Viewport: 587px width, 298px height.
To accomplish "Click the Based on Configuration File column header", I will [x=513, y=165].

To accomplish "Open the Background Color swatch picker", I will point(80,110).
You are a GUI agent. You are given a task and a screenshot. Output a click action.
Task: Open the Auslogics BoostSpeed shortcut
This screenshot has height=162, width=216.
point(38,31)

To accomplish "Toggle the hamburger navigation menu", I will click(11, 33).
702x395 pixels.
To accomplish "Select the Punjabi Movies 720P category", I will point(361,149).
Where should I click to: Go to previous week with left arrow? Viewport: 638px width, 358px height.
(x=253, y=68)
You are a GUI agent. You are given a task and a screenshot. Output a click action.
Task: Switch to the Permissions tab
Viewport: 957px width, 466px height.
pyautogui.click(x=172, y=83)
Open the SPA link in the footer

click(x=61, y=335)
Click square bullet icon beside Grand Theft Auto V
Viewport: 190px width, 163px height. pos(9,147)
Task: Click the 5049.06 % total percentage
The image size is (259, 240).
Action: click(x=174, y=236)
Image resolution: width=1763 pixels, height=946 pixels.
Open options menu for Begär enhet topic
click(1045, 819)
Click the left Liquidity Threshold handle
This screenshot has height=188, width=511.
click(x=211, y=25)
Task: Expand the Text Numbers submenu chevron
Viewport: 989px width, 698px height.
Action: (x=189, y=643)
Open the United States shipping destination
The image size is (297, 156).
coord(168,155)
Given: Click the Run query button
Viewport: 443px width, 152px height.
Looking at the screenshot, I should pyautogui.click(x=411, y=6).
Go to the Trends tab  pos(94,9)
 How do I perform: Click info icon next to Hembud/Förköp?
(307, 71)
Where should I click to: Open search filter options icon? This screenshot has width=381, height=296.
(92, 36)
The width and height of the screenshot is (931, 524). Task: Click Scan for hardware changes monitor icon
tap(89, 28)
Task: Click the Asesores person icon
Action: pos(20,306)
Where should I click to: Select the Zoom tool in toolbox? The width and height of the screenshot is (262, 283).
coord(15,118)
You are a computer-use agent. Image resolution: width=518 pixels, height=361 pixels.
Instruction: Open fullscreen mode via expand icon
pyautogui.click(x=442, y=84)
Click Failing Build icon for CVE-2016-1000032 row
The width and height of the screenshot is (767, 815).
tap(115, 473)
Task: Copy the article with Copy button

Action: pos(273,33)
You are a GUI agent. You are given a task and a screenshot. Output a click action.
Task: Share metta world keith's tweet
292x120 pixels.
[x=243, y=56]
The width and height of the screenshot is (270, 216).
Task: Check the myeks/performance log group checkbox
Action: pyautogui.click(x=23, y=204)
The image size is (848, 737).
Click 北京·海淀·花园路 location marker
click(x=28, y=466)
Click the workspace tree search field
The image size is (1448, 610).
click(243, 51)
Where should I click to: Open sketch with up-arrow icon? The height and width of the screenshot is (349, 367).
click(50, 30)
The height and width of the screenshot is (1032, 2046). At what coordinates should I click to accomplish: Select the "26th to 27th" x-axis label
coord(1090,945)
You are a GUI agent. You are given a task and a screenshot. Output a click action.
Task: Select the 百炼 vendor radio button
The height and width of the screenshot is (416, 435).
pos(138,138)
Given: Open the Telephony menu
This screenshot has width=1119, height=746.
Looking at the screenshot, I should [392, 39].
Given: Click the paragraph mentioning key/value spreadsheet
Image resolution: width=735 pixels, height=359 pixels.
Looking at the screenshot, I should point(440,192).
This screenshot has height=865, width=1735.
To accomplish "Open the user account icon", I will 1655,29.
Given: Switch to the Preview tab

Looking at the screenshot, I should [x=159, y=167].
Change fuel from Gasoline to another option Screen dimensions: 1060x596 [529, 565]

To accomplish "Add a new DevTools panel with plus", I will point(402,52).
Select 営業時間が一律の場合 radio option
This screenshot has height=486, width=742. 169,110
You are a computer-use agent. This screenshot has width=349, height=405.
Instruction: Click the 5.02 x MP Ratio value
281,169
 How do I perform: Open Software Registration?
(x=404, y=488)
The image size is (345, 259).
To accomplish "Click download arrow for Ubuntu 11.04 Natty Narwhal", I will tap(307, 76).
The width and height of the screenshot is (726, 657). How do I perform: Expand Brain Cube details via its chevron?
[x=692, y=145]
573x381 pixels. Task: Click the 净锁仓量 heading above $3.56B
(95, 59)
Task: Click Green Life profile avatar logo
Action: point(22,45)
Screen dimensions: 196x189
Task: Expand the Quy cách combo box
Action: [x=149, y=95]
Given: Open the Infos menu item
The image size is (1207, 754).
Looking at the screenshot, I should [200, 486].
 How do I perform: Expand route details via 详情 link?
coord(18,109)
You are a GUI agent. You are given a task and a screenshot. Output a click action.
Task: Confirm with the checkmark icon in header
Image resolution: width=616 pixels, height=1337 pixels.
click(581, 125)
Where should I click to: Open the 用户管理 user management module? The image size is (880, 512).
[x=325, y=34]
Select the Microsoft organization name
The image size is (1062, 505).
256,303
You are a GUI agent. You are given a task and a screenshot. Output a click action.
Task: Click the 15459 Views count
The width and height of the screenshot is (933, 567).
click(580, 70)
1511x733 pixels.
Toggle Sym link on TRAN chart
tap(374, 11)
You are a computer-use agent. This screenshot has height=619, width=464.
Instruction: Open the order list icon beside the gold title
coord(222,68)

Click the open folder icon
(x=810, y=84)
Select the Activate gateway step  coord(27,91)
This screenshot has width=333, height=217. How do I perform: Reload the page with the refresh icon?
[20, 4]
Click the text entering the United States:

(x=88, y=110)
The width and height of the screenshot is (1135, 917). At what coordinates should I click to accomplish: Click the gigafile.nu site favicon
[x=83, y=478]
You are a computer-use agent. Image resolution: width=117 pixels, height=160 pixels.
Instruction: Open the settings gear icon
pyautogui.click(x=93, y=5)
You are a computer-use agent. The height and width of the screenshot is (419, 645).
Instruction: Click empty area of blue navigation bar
══════════════════════════════
* _Exercise directions_: All the records shown above need to be given again exactly.

* _Response_:
Viewport: 587px width, 298px height.
To accomplish "Click the Based on Configuration File column header", I will [x=513, y=165].

To accomplish "Open the Background Color swatch picker", I will point(80,110).
You are a GUI agent. You are given a task and a screenshot. Output a click action.
Task: Open the Auslogics BoostSpeed shortcut
This screenshot has height=162, width=216.
point(38,31)

To accomplish "Toggle the hamburger navigation menu", I will click(11, 33).
702x395 pixels.
To accomplish "Select the Punjabi Movies 720P category", I will point(361,149).
Where should I click to: Go to previous week with left arrow? Viewport: 638px width, 358px height.
(x=253, y=68)
You are a GUI agent. You are given a task and a screenshot. Output a click action.
Task: Switch to the Permissions tab
Viewport: 957px width, 466px height.
pyautogui.click(x=172, y=83)
Open the SPA link in the footer

click(x=61, y=335)
Click square bullet icon beside Grand Theft Auto V
Viewport: 190px width, 163px height. pos(9,147)
Task: Click the 5049.06 % total percentage
The image size is (259, 240).
Action: click(x=174, y=236)
Image resolution: width=1763 pixels, height=946 pixels.
Open options menu for Begär enhet topic
click(1045, 819)
Click the left Liquidity Threshold handle
This screenshot has height=188, width=511.
click(x=211, y=25)
Task: Expand the Text Numbers submenu chevron
Viewport: 989px width, 698px height.
Action: (x=189, y=643)
Open the United States shipping destination
The image size is (297, 156).
coord(168,155)
Given: Click the Run query button
Viewport: 443px width, 152px height.
Looking at the screenshot, I should pyautogui.click(x=411, y=6).
Go to the Trends tab  pos(94,9)
 How do I perform: Click info icon next to Hembud/Förköp?
(307, 71)
Where should I click to: Open search filter options icon? This screenshot has width=381, height=296.
(92, 36)
The width and height of the screenshot is (931, 524). Task: Click Scan for hardware changes monitor icon
tap(89, 28)
Task: Click the Asesores person icon
Action: pos(20,306)
Where should I click to: Select the Zoom tool in toolbox? The width and height of the screenshot is (262, 283).
coord(15,118)
You are a computer-use agent. Image resolution: width=518 pixels, height=361 pixels.
Instruction: Open fullscreen mode via expand icon
pyautogui.click(x=442, y=84)
Click Failing Build icon for CVE-2016-1000032 row
The width and height of the screenshot is (767, 815).
tap(115, 473)
Task: Copy the article with Copy button

Action: pos(273,33)
You are a GUI agent. You are given a task and a screenshot. Output a click action.
Task: Share metta world keith's tweet
292x120 pixels.
[x=243, y=56]
The width and height of the screenshot is (270, 216).
Task: Check the myeks/performance log group checkbox
Action: pyautogui.click(x=23, y=204)
The image size is (848, 737).
Click 北京·海淀·花园路 location marker
click(x=28, y=466)
Click the workspace tree search field
The image size is (1448, 610).
click(243, 51)
Where should I click to: Open sketch with up-arrow icon? The height and width of the screenshot is (349, 367).
click(50, 30)
The height and width of the screenshot is (1032, 2046). At what coordinates should I click to accomplish: Select the "26th to 27th" x-axis label
coord(1090,945)
You are a GUI agent. You are given a task and a screenshot. Output a click action.
Task: Select the 百炼 vendor radio button
The height and width of the screenshot is (416, 435).
pos(138,138)
Given: Open the Telephony menu
This screenshot has width=1119, height=746.
Looking at the screenshot, I should [392, 39].
Given: Click the paragraph mentioning key/value spreadsheet
Image resolution: width=735 pixels, height=359 pixels.
Looking at the screenshot, I should point(440,192).
This screenshot has height=865, width=1735.
To accomplish "Open the user account icon", I will 1655,29.
Given: Switch to the Preview tab

Looking at the screenshot, I should [x=159, y=167].
Change fuel from Gasoline to another option Screen dimensions: 1060x596 [529, 565]

To accomplish "Add a new DevTools panel with plus", I will point(402,52).
Select 営業時間が一律の場合 radio option
This screenshot has height=486, width=742. 169,110
You are a computer-use agent. This screenshot has width=349, height=405.
Instruction: Click the 5.02 x MP Ratio value
281,169
 How do I perform: Open Software Registration?
(x=404, y=488)
The image size is (345, 259).
To accomplish "Click download arrow for Ubuntu 11.04 Natty Narwhal", I will tap(307, 76).
The width and height of the screenshot is (726, 657). How do I perform: Expand Brain Cube details via its chevron?
[x=692, y=145]
573x381 pixels. Task: Click the 净锁仓量 heading above $3.56B
(95, 59)
Task: Click Green Life profile avatar logo
Action: point(22,45)
Screen dimensions: 196x189
Task: Expand the Quy cách combo box
Action: [x=149, y=95]
Given: Open the Infos menu item
The image size is (1207, 754).
Looking at the screenshot, I should [200, 486].
 How do I perform: Expand route details via 详情 link?
coord(18,109)
You are a GUI agent. You are given a task and a screenshot. Output a click action.
Task: Confirm with the checkmark icon in header
Image resolution: width=616 pixels, height=1337 pixels.
click(581, 125)
Where should I click to: Open the 用户管理 user management module? The image size is (880, 512).
[x=325, y=34]
Select the Microsoft organization name
The image size is (1062, 505).
256,303
You are a GUI agent. You are given a task and a screenshot. Output a click action.
Task: Click the 15459 Views count
The width and height of the screenshot is (933, 567).
click(580, 70)
1511x733 pixels.
Toggle Sym link on TRAN chart
tap(374, 11)
You are a computer-use agent. This screenshot has height=619, width=464.
Instruction: Open the order list icon beside the gold title
coord(222,68)

Click the open folder icon
(x=810, y=84)
Select the Activate gateway step  coord(27,91)
This screenshot has width=333, height=217. How do I perform: Reload the page with the refresh icon?
[20, 4]
Click the text entering the United States:

(x=88, y=110)
The width and height of the screenshot is (1135, 917). At what coordinates should I click to accomplish: Click the gigafile.nu site favicon
[x=83, y=478]
You are a computer-use agent. Image resolution: width=117 pixels, height=160 pixels.
Instruction: Open the settings gear icon
pyautogui.click(x=93, y=5)
You are a computer-use agent. The height and width of the screenshot is (419, 645).
Instruction: Click empty area of blue navigation bar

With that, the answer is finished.